━━━ TEXT SEGMENT
The premier of Quebec is the head of government of Quebec. Since Canadian Confederation in 1867, there have been 32 premiers who have formed 37 Quebec ministries. The first premier, Pierre-Joseph-Olivier Chauveau, took office on July 15, 1867. The position does not have term limits. Instead, premiers can stay in office as long as their government has the confidence of a majority in the National Assembly of Quebec under the system of responsible government. Under this system, Maurice Duplessis was Quebec's longest-serving premier, holding office for a total of 18 years and 82 days over two non-consecutive terms.

The premier's term begins upon appointment by the lieutenant governor of Quebec, usually after winning a general election. One premier can also succeed another with no election—usually, but not necessarily, when they are successive leaders of the same party. A premier stays in office until they resign, die or are dismissed by the lieutenant governor. Four premiers have died in office (Felix-Gabriel Marchand, Duplessis, Paul Sauvé and Daniel Johnson Sr.) All others have resigned, either after losing an election, a parliamentary no confidence vote, or upon retirement. Theoretically, the lieutenant governor can dismiss a premier, but the last time that happened was when Honoré Mercier was dismissed by Auguste-Réal Angers in 1891.

The premier's term is not tied directly to the term of the provincial assembly, which the Constitution sets as a maximum of five years from the most recent general election. A premier takes office after winning an election, and resigns after losing an election, but the term in office does not match up directly to the term of the provincial assembly. An incoming premier will normally take office a few weeks after the election, and an outgoing premier will usually stay in office for a few weeks after losing the election. The transition period and the date for the transfer of office are negotiated by the incoming and the outgoing premiers.

A premier who holds office in consecutive legislatures is not re-appointed as premier for each legislature, but rather serves one continuous term. When a premier holds office in more than one parliament, it is customarily referred to as the premier's first government, second government, and so on.
━━━━━━
> [WORK TO COMPLETE]:
- A) Reproduce the passage on Quebec premiers from "The premier of" to "two non-consecutive terms.".
- B) According to the passage on Quebec premiers, who dismissed Honoré Mercier in 1891?
- C) Continue the passage on Quebec premiers from its last sentence.
━━━ SUPPLIED INFORMATION
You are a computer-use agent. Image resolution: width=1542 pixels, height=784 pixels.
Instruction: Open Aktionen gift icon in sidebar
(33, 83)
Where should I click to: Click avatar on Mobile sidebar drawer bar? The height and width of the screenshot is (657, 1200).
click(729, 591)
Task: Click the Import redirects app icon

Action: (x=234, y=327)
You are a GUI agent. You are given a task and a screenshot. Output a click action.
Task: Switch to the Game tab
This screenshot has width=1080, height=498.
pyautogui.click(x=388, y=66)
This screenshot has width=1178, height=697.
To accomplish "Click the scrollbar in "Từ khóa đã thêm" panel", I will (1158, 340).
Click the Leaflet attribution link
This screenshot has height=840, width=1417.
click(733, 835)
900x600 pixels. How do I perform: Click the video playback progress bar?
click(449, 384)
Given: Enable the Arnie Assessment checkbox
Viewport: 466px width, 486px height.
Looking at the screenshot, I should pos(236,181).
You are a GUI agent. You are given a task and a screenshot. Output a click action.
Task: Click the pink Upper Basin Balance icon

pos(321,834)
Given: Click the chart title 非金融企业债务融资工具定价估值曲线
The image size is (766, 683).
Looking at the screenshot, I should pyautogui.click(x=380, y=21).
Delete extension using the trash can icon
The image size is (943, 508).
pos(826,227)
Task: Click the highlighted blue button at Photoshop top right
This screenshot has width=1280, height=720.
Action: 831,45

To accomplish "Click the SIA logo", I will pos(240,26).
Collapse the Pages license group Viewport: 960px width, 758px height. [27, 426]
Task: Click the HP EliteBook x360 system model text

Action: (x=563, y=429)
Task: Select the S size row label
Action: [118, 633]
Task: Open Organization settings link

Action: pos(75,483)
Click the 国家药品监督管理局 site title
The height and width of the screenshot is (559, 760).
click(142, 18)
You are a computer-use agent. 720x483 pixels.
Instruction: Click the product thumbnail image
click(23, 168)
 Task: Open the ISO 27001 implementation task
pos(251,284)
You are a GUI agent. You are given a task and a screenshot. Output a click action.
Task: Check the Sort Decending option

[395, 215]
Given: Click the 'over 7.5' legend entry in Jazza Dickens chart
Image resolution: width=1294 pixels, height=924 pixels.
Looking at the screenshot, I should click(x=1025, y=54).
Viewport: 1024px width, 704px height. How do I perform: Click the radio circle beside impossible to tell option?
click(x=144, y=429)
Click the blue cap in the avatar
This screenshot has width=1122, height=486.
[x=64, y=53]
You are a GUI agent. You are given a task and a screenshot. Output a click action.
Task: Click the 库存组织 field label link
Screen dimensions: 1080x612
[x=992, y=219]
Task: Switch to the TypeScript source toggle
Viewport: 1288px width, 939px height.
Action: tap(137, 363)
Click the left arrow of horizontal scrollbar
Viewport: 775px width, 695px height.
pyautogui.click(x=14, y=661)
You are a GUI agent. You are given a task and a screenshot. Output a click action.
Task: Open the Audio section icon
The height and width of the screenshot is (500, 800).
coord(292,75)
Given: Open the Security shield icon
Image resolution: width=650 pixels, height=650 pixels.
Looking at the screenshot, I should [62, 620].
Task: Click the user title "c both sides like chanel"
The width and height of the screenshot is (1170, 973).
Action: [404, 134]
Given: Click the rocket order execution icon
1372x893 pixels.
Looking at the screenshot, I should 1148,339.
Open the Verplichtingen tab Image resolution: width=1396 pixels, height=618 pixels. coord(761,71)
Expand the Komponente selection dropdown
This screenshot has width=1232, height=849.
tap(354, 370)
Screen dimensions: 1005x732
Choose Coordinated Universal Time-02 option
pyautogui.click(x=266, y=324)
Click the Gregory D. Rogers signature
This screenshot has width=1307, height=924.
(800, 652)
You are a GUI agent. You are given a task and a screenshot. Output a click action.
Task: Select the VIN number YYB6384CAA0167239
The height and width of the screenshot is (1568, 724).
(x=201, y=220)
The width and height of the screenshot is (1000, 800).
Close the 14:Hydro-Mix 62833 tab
━━━━━━
> [ANSWERS BY ITEM]:
- A)
The premier of Quebec is the head of government of Quebec. Since Canadian Confederation in 1867, there have been 32 premiers who have formed 37 Quebec ministries. The first premier, Pierre-Joseph-Olivier Chauveau, took office on July 15, 1867. The position does not have term limits. Instead, premiers can stay in office as long as their government has the confidence of a majority in the National Assembly of Quebec under the system of responsible government. Under this system, Maurice Duplessis was Quebec's longest-serving premier, holding office for a total of 18 years and 82 days over two non-consecutive terms.

- B) Auguste-Réal Angers

- C)
A majority government normally lasts around four years, since general elections for the National Assembly are normally held every four years. Minority governments generally last for a shorter period. The shortest minority government, Pauline Marois's government, lasted just over a year and a half. A premier who is selected by the governing party to replace an outgoing premier may also serve a short term, if the new prime minister is defeated at the general election. Pierre Marc Johnson served the shortest term in Quebec history, only 70 days, in this way. He was selected by the Parti Québécois to replace René Lévesque, just before the general election of 1985, which Johnson and the PQ lost. Antonio Barrette, Daniel Johnson Jr., Edmund James Flynn, Jean-Jacques Bertrand and Bernard Landry each served short terms for similar reasons.

Of the other premiers who served short terms, Henri-Gustave Joly de Lotbinière and Pauline Marois were the only ones to have their time in office cut short by the collapse of their minority governments. Joly resigned following a vote of no confidence while Marois left office after her party's defeat in the following election.

In the late nineteenth century, three premiers succeeded to the office and did not call an election: Gédéon Ouimet resigned due to scandal, Joseph-Alfred Mousseau due to being named a puisne judge of the Superior Court and Louis-Olivier Taillon due to being appointed to Charles Tupper's federal government.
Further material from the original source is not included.